For years, I didn’t think anyone could contend with Mullet’s Fish Camp for my favorite wings in St. Pete. Then I tried the crispy, messy, breaded and beautiful creations of Ashley Reed at her food truck The Brunch Munch.
Whether they are the best in town is entirely a matter of preference and style. The only thing her wings have in common with those at Mullet’s is that they’re chicken. Both are amazing, but being poultry-based is where the similarities end. From there, The Brunch Munch wings follow a different path.

Ashley has perfected what I’ve long considered one of the more difficult tasks in chicken wing prep. They are breaded heavily enough to be crunchy on the first bite and fried enough to add crispy skin to that experience, all without sacrificing the juiciness and tenderness of the actual meat on the bone in the process.

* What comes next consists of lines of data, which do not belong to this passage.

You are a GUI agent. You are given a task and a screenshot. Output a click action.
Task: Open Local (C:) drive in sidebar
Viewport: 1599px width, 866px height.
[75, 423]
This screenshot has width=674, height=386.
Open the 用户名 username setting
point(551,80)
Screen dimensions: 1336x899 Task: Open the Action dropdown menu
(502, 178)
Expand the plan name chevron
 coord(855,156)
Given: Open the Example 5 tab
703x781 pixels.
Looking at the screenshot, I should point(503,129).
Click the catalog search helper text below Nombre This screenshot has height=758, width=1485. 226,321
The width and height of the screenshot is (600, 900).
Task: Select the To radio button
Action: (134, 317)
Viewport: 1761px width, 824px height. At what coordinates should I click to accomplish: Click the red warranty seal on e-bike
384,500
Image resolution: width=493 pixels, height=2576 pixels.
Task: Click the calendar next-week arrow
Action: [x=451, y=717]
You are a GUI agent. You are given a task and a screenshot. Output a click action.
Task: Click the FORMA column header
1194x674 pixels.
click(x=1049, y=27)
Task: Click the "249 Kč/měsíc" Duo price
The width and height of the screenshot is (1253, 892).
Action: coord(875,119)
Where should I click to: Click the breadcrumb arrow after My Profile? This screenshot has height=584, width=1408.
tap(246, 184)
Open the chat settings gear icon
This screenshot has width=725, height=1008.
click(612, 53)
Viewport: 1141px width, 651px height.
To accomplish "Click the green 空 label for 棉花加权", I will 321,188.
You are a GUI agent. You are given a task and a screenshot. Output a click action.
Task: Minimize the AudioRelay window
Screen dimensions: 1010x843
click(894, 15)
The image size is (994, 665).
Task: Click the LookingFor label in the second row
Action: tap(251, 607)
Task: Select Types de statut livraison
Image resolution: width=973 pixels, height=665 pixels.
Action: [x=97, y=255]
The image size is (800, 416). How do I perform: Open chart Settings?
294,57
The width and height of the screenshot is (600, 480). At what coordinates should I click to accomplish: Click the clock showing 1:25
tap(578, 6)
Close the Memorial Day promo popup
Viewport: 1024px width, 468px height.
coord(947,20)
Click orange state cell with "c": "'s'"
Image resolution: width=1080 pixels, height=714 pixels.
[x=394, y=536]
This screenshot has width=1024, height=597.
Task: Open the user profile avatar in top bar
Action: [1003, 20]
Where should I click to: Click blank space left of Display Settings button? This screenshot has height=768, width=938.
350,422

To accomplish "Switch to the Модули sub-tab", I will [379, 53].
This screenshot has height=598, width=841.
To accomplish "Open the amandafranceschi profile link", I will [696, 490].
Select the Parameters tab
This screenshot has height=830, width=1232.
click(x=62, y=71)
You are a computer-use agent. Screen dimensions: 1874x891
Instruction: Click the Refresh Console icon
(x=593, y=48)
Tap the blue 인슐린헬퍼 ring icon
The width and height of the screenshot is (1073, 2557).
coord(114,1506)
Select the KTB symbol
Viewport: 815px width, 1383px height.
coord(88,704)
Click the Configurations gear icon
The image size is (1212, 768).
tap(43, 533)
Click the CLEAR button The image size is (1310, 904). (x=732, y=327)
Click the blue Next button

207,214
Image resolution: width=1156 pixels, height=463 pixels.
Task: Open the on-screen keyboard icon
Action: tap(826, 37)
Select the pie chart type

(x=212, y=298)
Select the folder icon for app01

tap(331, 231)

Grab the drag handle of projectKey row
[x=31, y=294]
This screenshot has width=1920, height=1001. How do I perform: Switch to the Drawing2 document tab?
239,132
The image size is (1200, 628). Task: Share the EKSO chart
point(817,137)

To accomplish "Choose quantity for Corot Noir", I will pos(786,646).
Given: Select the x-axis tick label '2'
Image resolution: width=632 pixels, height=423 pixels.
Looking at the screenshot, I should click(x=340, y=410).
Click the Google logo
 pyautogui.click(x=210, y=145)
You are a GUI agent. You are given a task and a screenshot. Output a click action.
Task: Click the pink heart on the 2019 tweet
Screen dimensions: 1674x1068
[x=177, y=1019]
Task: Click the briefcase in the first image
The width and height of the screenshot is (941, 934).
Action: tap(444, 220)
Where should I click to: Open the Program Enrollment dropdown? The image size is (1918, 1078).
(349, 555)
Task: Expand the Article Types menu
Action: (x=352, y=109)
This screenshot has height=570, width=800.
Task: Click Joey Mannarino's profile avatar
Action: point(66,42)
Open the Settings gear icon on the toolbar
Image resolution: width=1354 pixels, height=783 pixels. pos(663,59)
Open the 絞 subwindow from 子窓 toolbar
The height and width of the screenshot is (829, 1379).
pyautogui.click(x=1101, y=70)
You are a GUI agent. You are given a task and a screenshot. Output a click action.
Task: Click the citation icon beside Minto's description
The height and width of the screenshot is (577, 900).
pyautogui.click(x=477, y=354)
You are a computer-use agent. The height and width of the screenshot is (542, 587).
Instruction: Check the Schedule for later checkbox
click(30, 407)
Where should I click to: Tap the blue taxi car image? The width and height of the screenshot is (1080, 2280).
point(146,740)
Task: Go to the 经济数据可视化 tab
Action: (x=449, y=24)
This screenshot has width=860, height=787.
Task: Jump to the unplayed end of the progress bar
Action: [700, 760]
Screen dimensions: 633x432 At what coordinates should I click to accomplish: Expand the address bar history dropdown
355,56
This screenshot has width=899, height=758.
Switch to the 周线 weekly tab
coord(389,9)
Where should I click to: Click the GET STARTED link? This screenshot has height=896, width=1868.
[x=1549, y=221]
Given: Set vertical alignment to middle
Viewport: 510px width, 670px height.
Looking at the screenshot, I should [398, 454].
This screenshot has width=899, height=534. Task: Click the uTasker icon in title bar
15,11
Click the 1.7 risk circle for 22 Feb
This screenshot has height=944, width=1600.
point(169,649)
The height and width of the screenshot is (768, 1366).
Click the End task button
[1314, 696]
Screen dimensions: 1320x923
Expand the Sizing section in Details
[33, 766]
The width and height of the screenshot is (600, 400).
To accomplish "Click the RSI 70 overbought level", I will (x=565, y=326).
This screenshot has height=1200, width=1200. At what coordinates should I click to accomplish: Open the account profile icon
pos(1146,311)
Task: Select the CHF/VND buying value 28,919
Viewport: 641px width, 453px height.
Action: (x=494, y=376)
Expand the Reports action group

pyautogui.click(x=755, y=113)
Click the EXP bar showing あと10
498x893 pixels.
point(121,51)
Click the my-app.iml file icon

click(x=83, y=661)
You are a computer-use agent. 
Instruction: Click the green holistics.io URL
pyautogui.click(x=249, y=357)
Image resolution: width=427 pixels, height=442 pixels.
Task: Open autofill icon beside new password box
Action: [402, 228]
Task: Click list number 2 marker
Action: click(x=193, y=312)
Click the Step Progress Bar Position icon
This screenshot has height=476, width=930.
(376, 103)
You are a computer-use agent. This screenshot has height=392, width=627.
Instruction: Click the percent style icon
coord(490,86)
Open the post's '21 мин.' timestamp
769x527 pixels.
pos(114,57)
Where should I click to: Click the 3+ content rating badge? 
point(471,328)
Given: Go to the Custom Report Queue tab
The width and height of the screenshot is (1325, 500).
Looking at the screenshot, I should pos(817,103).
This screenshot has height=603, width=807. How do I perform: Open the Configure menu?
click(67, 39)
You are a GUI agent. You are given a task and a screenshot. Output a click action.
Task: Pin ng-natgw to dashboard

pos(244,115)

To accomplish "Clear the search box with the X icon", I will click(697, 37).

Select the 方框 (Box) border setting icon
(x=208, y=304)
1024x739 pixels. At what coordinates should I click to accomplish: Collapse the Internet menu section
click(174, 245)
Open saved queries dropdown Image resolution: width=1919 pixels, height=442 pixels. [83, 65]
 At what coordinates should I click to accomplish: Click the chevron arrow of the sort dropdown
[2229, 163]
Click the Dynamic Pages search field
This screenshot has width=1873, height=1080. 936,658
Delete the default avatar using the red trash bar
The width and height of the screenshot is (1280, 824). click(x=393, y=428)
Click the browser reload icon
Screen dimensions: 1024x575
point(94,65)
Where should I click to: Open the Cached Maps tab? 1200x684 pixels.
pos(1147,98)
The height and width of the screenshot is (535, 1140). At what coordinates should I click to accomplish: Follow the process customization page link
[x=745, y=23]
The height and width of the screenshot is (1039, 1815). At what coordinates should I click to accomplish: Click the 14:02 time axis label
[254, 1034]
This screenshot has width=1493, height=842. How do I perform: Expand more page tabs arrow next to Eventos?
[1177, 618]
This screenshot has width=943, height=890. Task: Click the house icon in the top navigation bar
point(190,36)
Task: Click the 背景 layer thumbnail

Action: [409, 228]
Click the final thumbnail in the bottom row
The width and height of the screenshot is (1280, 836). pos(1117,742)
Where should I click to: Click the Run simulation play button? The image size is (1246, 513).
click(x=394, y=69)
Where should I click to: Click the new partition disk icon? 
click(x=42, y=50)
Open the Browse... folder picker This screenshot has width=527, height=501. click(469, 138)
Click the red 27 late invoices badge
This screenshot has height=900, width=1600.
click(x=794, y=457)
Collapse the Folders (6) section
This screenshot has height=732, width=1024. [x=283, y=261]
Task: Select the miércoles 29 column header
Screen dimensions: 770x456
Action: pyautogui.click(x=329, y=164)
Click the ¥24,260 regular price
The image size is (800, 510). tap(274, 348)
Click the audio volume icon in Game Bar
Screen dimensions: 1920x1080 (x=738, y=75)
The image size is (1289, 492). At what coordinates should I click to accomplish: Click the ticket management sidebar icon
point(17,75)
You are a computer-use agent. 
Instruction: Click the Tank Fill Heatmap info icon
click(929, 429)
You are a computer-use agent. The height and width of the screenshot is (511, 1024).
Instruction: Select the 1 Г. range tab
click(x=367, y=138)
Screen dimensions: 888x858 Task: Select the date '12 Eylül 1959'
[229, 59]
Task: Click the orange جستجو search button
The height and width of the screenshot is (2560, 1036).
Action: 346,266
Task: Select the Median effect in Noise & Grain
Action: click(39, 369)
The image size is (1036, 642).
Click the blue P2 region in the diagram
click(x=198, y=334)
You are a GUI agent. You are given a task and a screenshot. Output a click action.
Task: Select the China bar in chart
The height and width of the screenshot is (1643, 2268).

Texture goes a long way, but the flavor drives it all home. Ashley has created her own breading for the hand-battered wings. She makes her own marinade, and each wing gets a 24-hour soak at a bare minimum. She seasons the wings with a heavy hand. And all of those wings come topped with a homemade sauce. The honey hot is her most popular, but if you don’t mind a mess, the housemade Hennessy BBQ is a must-try for anyone who loves a traditional sweet-and-smoky barbecue sauce. It’s made with actual Hennessy, though don’t worry, the alcohol gets cooked out.
While it was new to me, The Brunch Munch food truck has been around for almost exactly two years. I only got my first taste in February at Localtopia, but I’ve now been back twice in the weeks since, most recently for Ashley’s monthly Soul Food Sunday on The Deuces. And really, that’s where her story began.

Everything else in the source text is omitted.